▶ [WHAT THE EXERCISE ASKS] Would you output the lines from the one containing "The image size is (1124, 604)." through the final line of the entries, exactly and with pictures omitted?

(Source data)
--- START ---

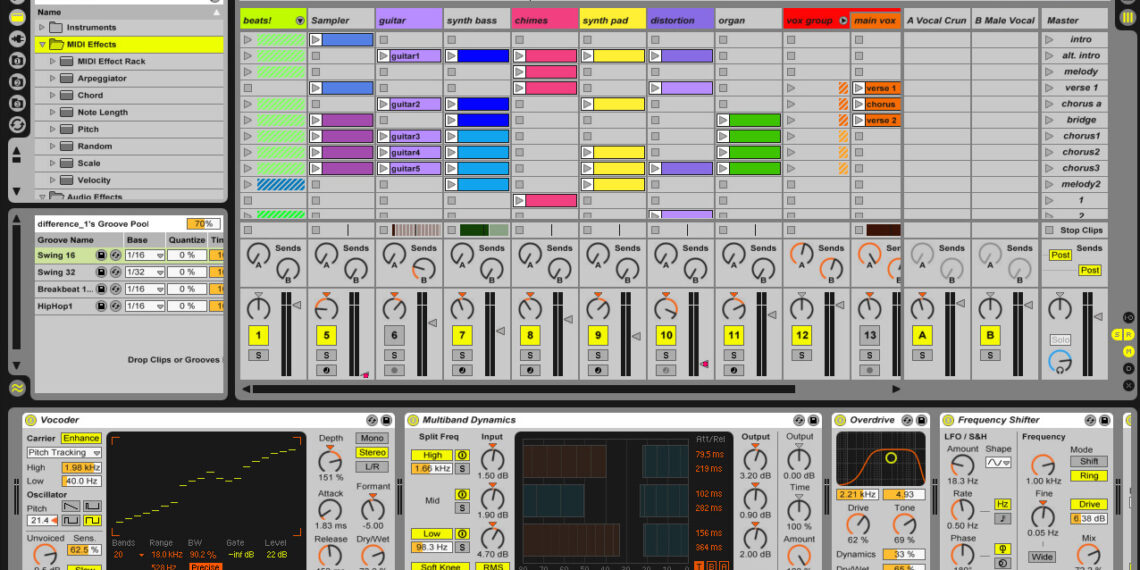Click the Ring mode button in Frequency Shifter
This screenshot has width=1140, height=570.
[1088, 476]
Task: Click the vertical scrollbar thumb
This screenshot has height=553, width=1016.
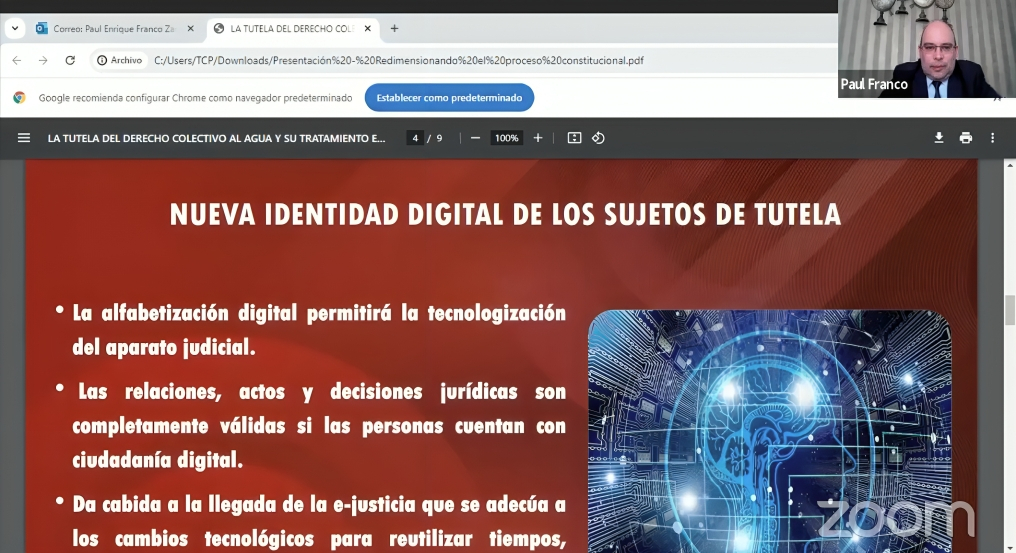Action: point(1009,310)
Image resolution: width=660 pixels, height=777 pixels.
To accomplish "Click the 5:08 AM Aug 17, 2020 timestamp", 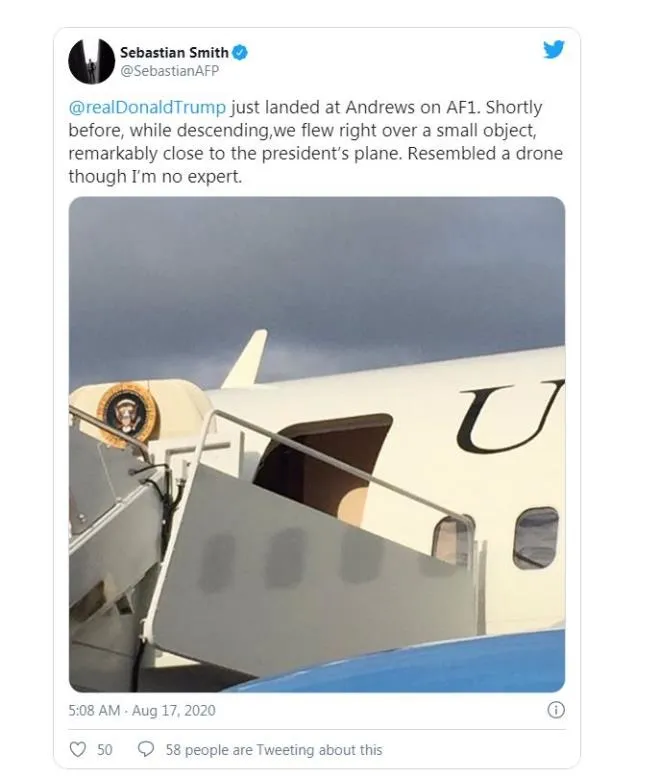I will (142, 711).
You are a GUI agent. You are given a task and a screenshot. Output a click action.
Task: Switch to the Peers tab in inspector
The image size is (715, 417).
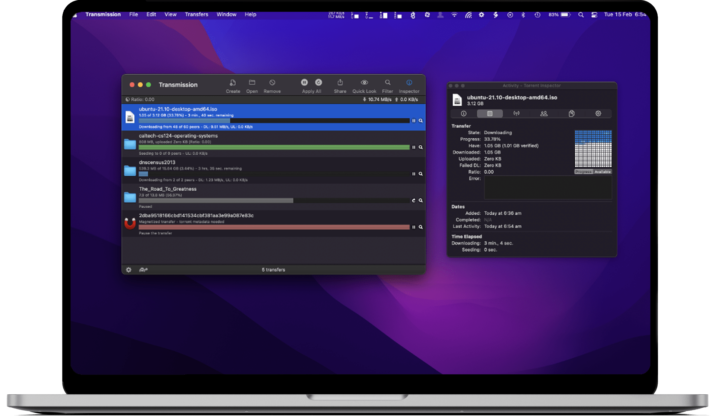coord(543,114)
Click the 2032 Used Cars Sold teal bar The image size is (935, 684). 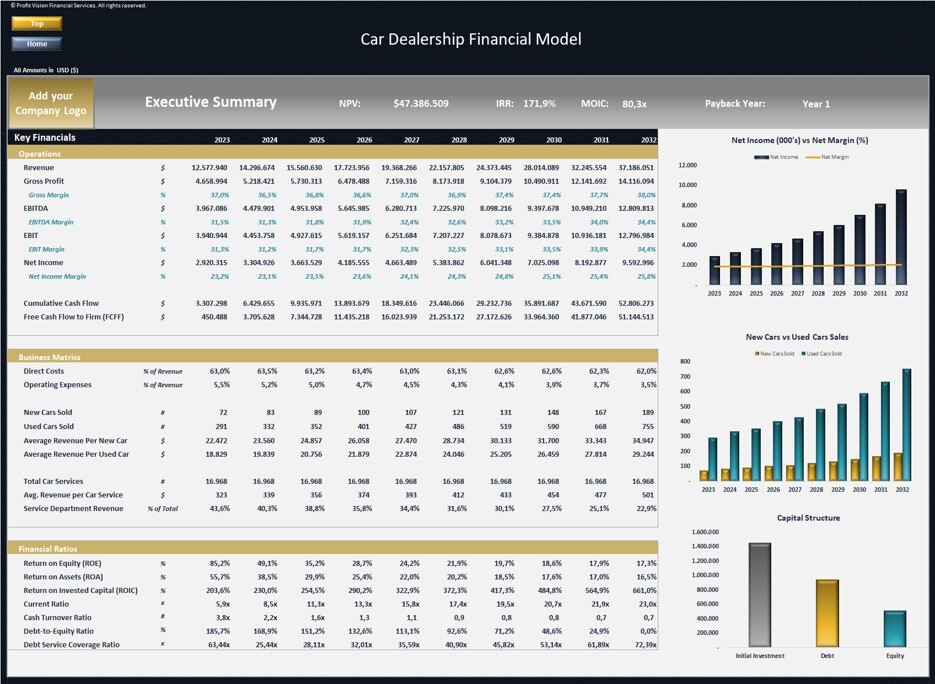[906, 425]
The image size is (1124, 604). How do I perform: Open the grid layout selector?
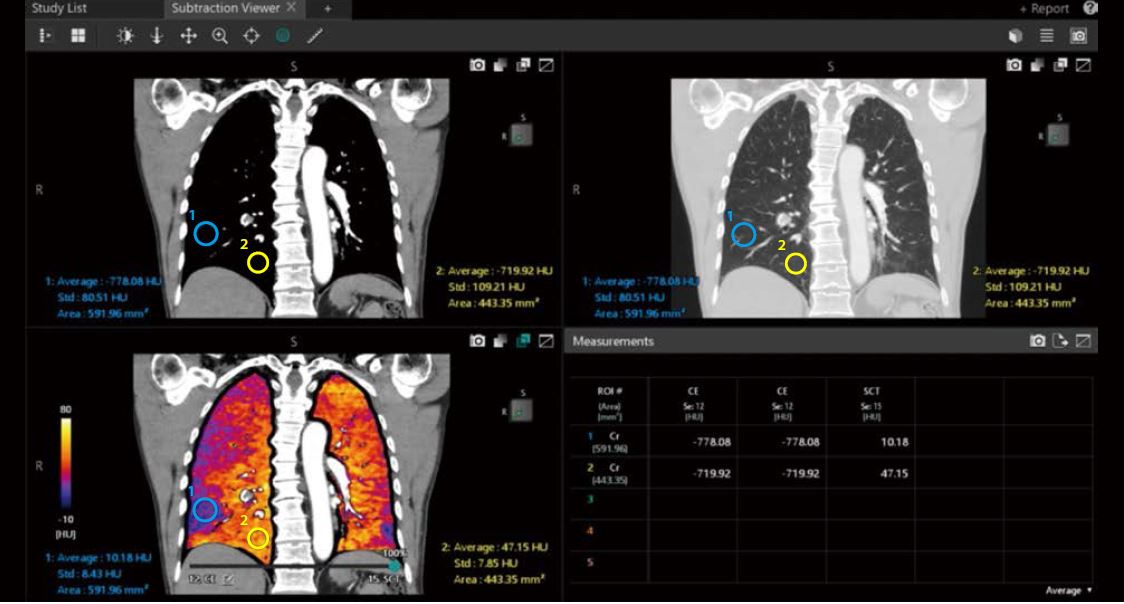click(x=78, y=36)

--- END ---

▶ [ANSWER BELOW]
The image size is (1124, 604). How do I perform: Open the grid layout selector?
click(x=78, y=36)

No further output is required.